--- START ---

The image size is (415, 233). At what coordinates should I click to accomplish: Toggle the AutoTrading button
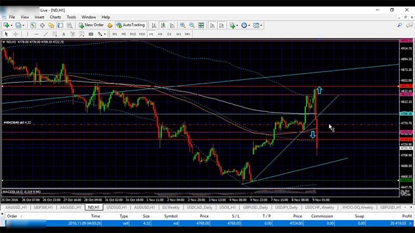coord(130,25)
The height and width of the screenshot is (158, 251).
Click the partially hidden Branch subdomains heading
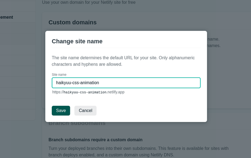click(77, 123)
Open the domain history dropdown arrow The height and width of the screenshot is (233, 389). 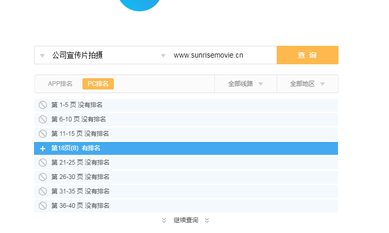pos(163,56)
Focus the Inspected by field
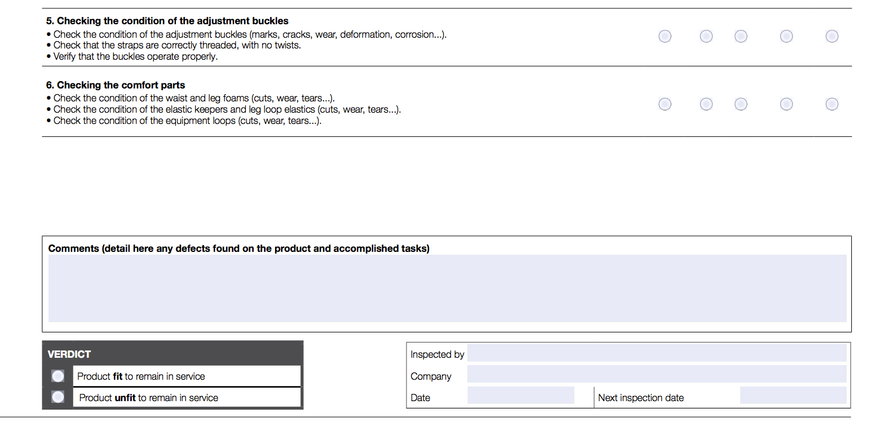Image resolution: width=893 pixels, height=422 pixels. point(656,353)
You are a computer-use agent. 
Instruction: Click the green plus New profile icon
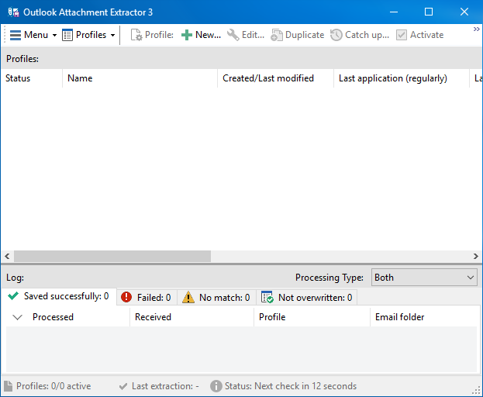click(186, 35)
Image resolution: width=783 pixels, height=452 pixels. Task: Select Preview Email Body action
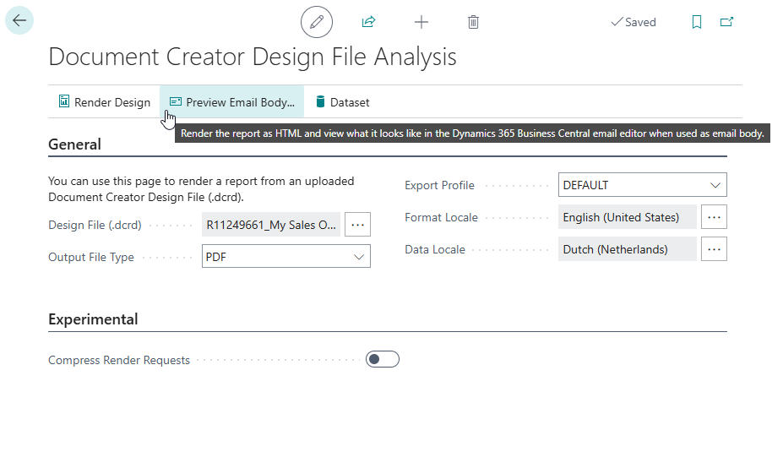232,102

--- END ---

[Problem to solve] Only the lines from the one containing "Focus the Inspected by field" to the end of the listing belong in the answer, exactly as they stand and with no pictures.

[Your solution]
Focus the Inspected by field
Image resolution: width=893 pixels, height=422 pixels. point(656,353)
You are a computer-use agent. 
Instruction: Click the green plus New profile icon
click(186, 35)
Image resolution: width=783 pixels, height=452 pixels. Task: Select Preview Email Body action
232,102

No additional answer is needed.